Fidessa LatentZero, a provider of front-office solutions to the buy-side, has expanded the instrument coverage for its Capstone suite of products to include equity over-the-counter (OTC) derivatives.
Capstone comprises the Minerva order and execution management system, the Sentinel pre- and post-trade compliance solution and the Tesseract portfolio modelling and decision support tool.
As a result of the expansion, institutional asset mangers that use Capstone will be able to model and manage OTC equity options, equity swaps, total return equity swaps and dynamic equity baskets alongside more traditional asset classes in a single, integrated environment.
According to Fidessa, these new contracts will offer clients greater choice and flexibility over the strategies they use, including 130/30 funds, which can be traded using dynamic equity baskets.
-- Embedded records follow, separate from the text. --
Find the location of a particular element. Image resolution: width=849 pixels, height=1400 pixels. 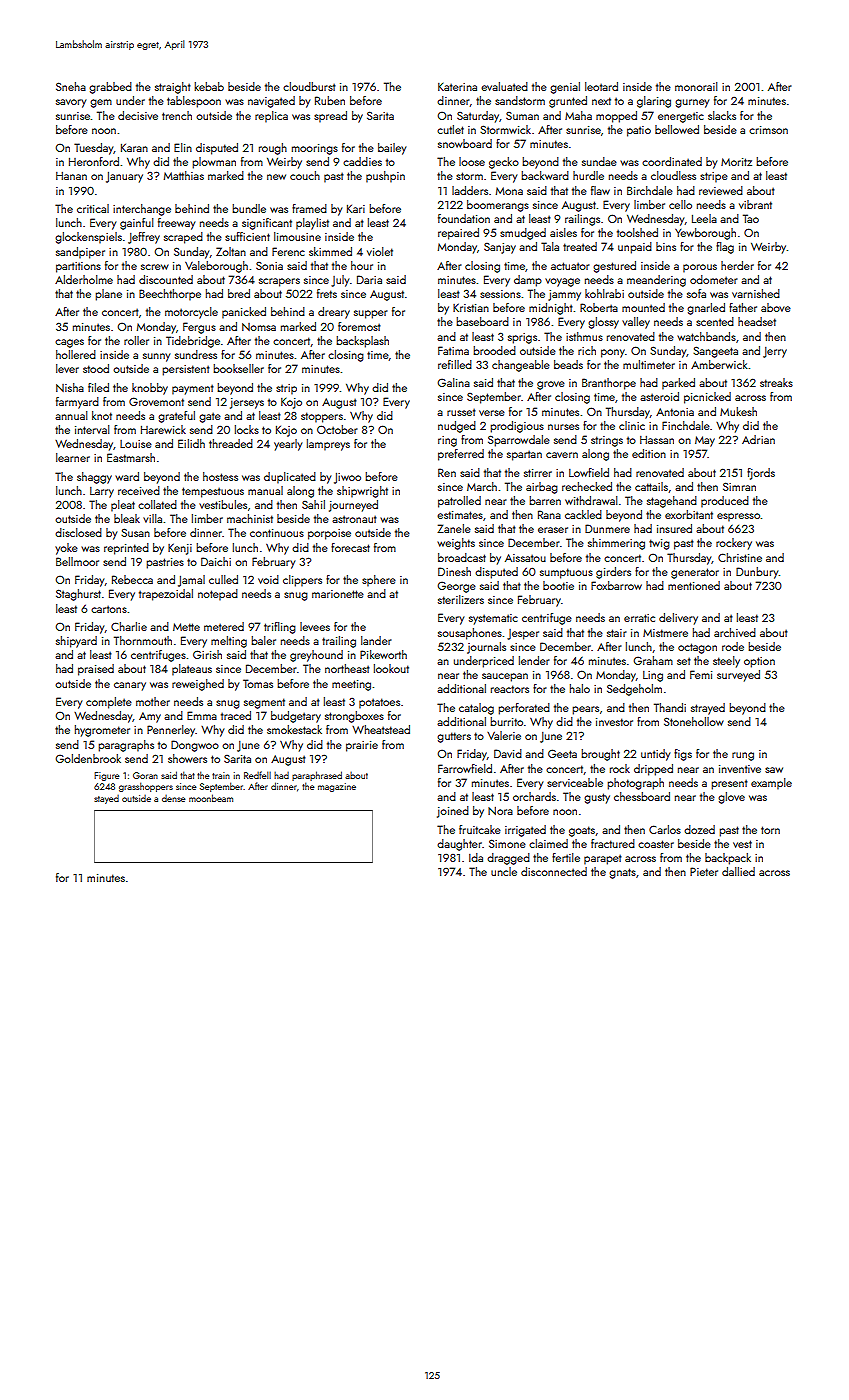

weights is located at coordinates (456, 544).
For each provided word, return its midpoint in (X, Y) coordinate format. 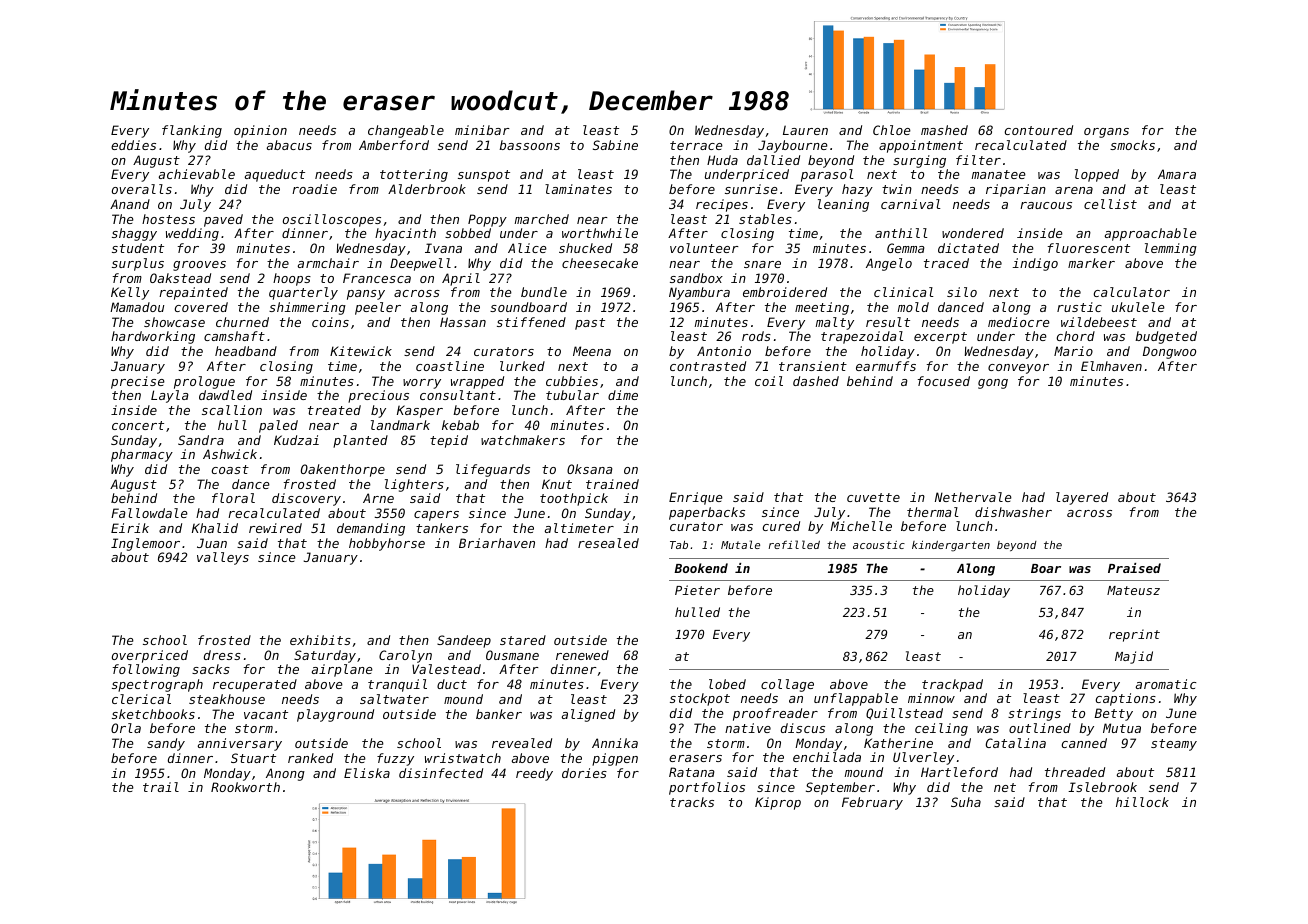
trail (161, 787)
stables (765, 219)
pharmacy (142, 455)
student (138, 248)
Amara (1177, 174)
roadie (314, 189)
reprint (1134, 635)
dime (623, 395)
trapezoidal (862, 337)
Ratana (691, 772)
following (146, 670)
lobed (727, 684)
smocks (1132, 145)
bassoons (529, 145)
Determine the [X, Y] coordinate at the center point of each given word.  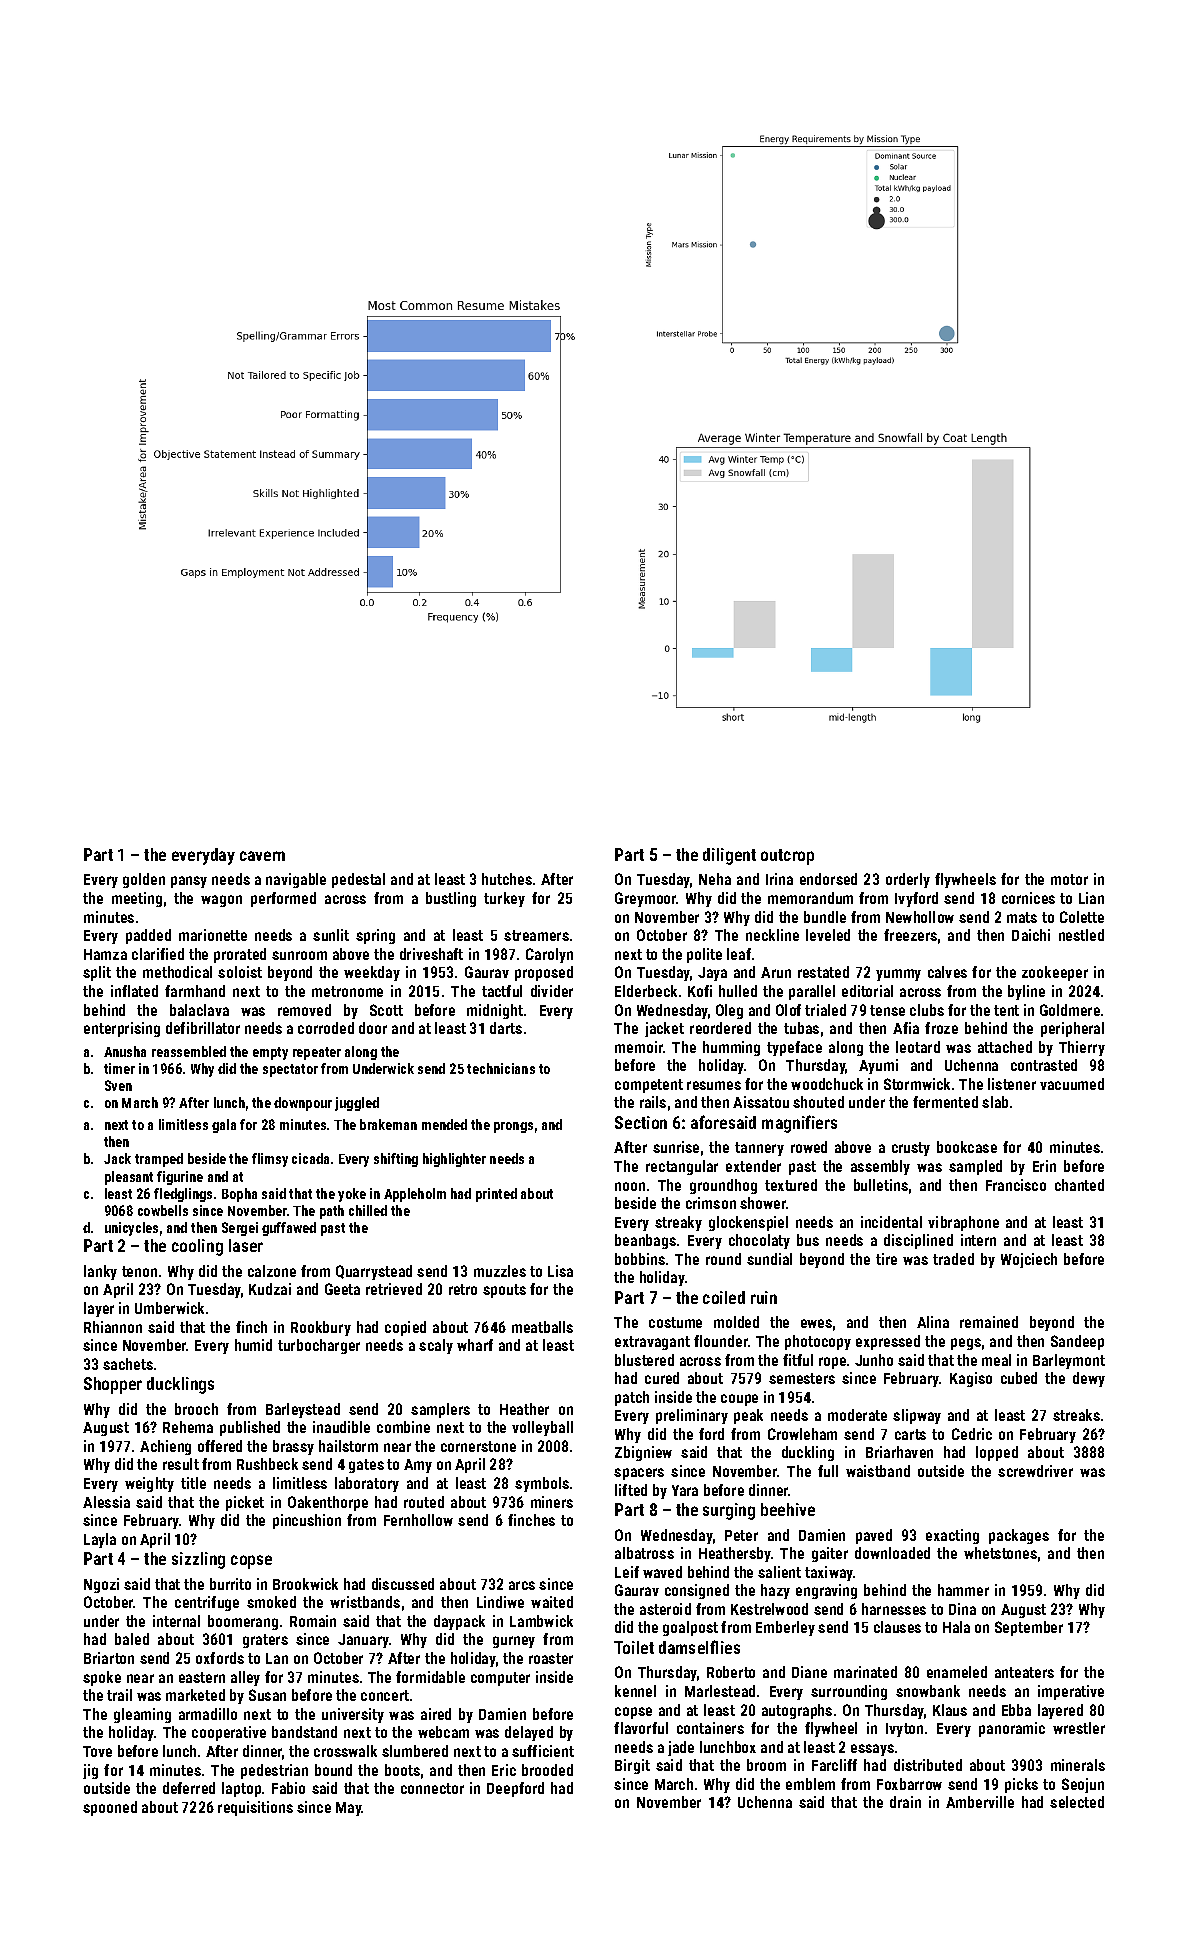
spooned [110, 1808]
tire [886, 1259]
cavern [262, 856]
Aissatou [761, 1102]
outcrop [787, 857]
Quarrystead [374, 1272]
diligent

The addition of equity OTC derivatives takes the number of derivative contracts handled by Capstone to 30 and gives users complete coverage of fixed income, foreign exchange, equities, commodities and commodity indices.
“We have worked very closely with our clients to enhance our derivatives trading capabilities and give them the greatest possible coverage across all asset classes, currencies and strategies,” said Peter John, derivatives product manager at Fidessa LatentZero, in a statement. “Derivatives are integrated across our entire product suite, and, in particular, closer integration with Tesseract and our compliance engine Sentinel have enhanced their functionality even further.”
To ensure regulatory compliance, Capstone users will be tightly integrated with Sentinel. Clients will also be able to source data from a number of derivatives pricing sources.